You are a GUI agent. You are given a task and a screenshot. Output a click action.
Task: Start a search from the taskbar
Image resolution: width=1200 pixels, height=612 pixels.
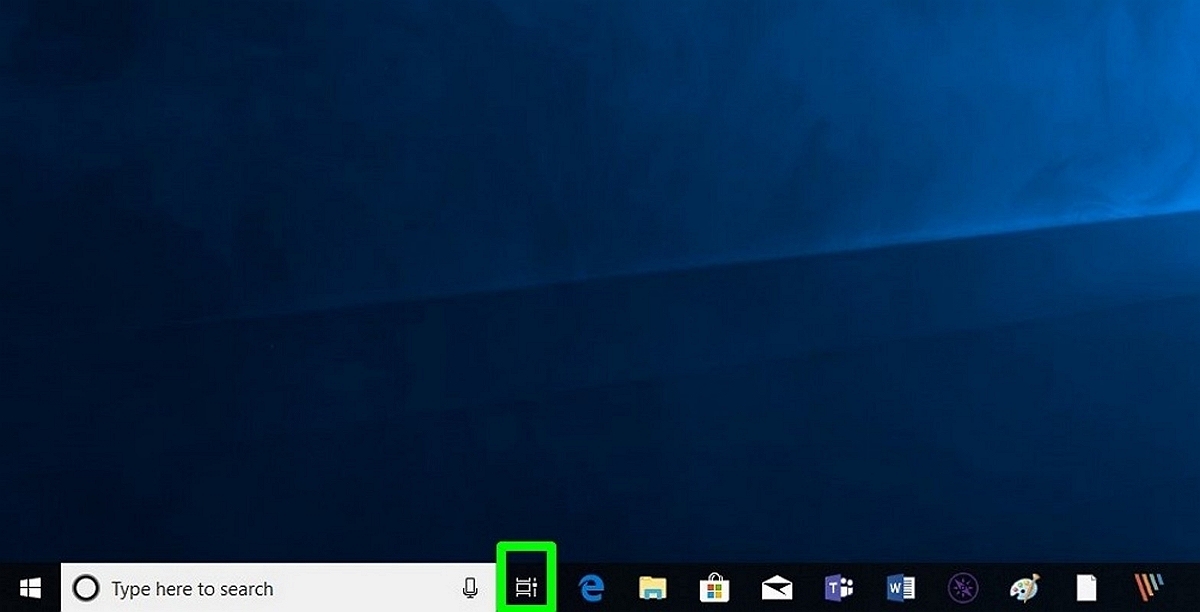click(250, 588)
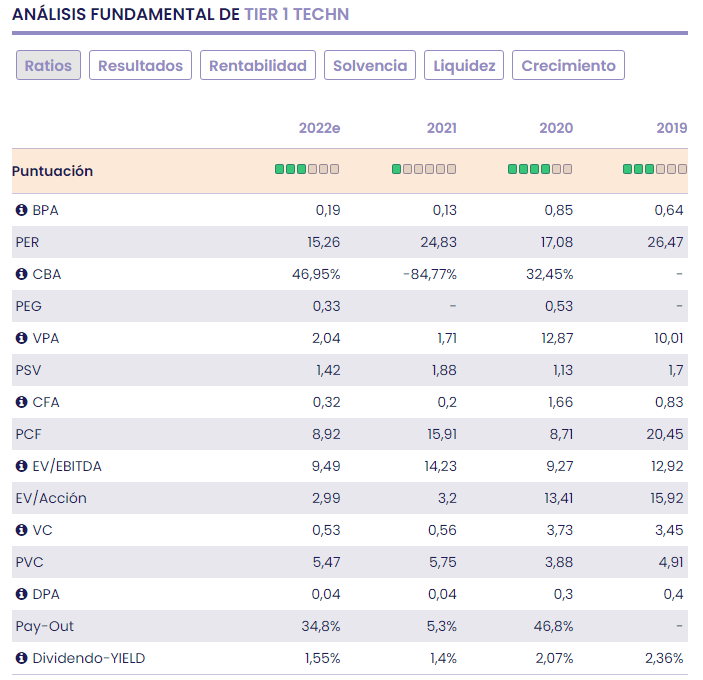The width and height of the screenshot is (703, 680).
Task: Click the info icon beside CBA
Action: (21, 274)
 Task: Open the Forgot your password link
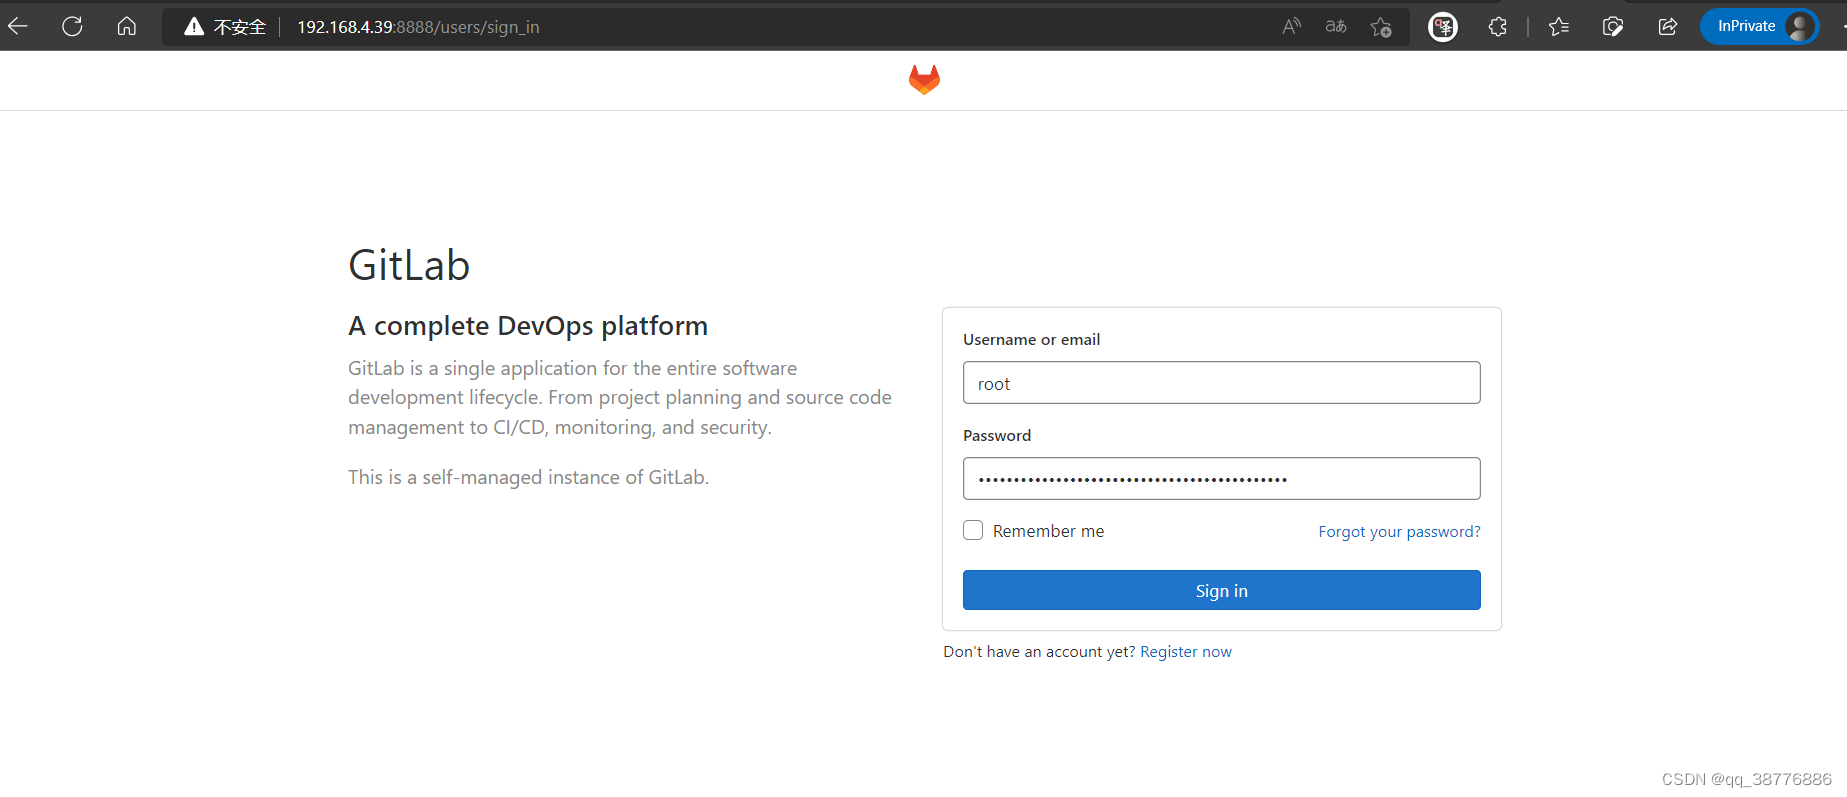pos(1399,532)
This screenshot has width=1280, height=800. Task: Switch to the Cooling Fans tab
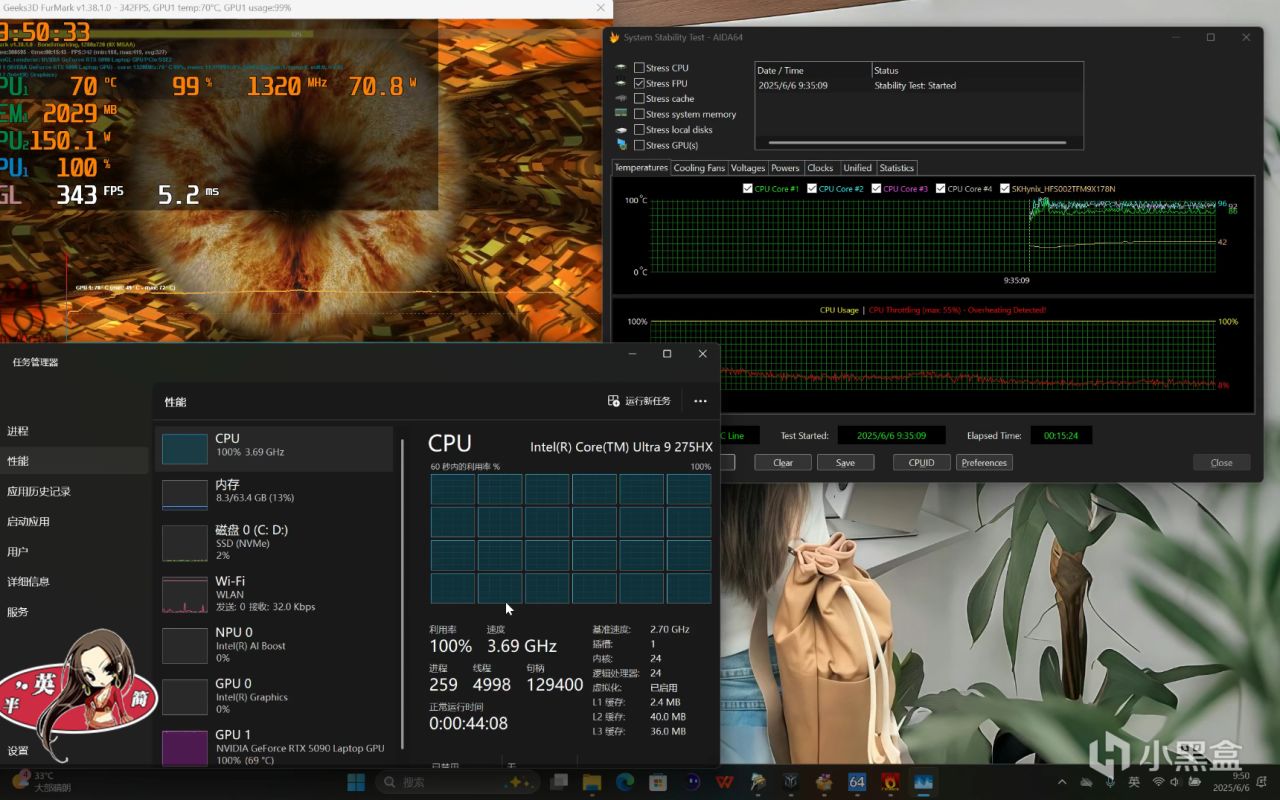pos(699,168)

___

▶ **EXERCISE AIM**: Take the data above and repeat it exactly, leaving each picture out.

▶ **ANSWER FOR THE TASK**:
You are a GUI agent. You are given a task and a screenshot. Output a click action.
Task: Start a search from the taskbar
Image resolution: width=1200 pixels, height=612 pixels.
click(250, 588)
The width and height of the screenshot is (703, 680).
Task: Click the info icon beside CBA
Action: (21, 274)
 Task: Open the Forgot your password link
pos(1399,532)
This screenshot has width=1280, height=800. Task: Switch to the Cooling Fans tab
pos(699,168)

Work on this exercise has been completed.